A one-liter bottle of limited-edition premium tequila was sold for $225,000 in July 2006 in Tequila, Jalisco, by the company Tequila Ley .925. The bottle which contains the tequila is a two-kilo display of platinum and gold. The manufacturer has received the Certificate from Guinness World Records for the most expensive bottle of spirit ever sold. While the bottle is impressive, my immediate thoughts were, "How does the tequila taste?" I'll use our favorite restaurant line here and embellish, "You can't eat the decor, nor can a fancy bottle make its contents quality."
In 2008, Mexican scientists discovered a method to transform 80 proof (40% alcohol) tequila into diamonds. This process involves heating the tequila to over 1,400 degrees F to vaporize the tequila. The tequila particles are cooled, and settle upon steel or silicon trays in an even, pure layer. The results are hoped to have numerous commercial and industrial applications, but are far too small for use in jewelry.
It is also a common misconception that all tequilas contain a 'worm' in the bottle. Only certain mezcals, usually from the state of Oaxaca, are ever sold con gusano.
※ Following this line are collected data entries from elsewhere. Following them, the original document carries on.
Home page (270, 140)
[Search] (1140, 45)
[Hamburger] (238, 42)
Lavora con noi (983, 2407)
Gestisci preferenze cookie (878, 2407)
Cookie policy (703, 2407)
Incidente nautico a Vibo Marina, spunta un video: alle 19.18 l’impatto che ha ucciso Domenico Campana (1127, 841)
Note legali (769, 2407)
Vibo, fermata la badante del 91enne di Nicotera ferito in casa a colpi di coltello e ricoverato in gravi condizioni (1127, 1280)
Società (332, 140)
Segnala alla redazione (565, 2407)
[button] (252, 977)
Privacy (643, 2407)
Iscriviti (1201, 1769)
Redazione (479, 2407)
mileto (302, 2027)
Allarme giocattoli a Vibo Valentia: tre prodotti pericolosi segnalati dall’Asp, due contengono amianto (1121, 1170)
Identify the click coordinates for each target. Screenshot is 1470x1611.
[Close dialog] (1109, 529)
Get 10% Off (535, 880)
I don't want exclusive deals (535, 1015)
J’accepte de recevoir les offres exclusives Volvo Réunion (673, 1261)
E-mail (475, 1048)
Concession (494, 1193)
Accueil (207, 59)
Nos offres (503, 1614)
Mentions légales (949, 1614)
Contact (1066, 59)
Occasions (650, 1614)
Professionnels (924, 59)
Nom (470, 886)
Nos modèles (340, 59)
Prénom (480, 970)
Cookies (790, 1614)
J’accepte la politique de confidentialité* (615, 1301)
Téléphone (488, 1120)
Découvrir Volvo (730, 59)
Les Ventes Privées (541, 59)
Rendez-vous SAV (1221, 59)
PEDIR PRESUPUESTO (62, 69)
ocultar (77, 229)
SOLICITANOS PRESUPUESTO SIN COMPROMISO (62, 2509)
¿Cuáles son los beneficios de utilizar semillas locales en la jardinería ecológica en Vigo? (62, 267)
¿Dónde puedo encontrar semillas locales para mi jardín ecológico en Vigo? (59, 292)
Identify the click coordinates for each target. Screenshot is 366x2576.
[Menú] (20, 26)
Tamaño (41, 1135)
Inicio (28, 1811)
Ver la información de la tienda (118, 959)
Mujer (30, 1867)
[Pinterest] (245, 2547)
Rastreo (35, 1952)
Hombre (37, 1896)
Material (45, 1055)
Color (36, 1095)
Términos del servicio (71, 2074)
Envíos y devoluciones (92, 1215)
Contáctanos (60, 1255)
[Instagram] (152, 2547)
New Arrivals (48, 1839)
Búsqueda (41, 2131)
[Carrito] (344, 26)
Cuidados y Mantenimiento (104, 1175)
Renown tequila expert Tomas Estes (see this month's Special Feature ) suggests that the practice may have first been practiced as a way for tequila makers to show the quality and proof of their product, in that a larve could be sustained by the proper alcohol content. Recent use of this practice probably began, or was resumed, as a marketing gimmick in the 1940s. The worm is actually the larval form of the moth Hypopta agavis that lives on the agave plant. Finding one in the plant during processing indicates an infestation and, correspondingly, probably a lower quality product.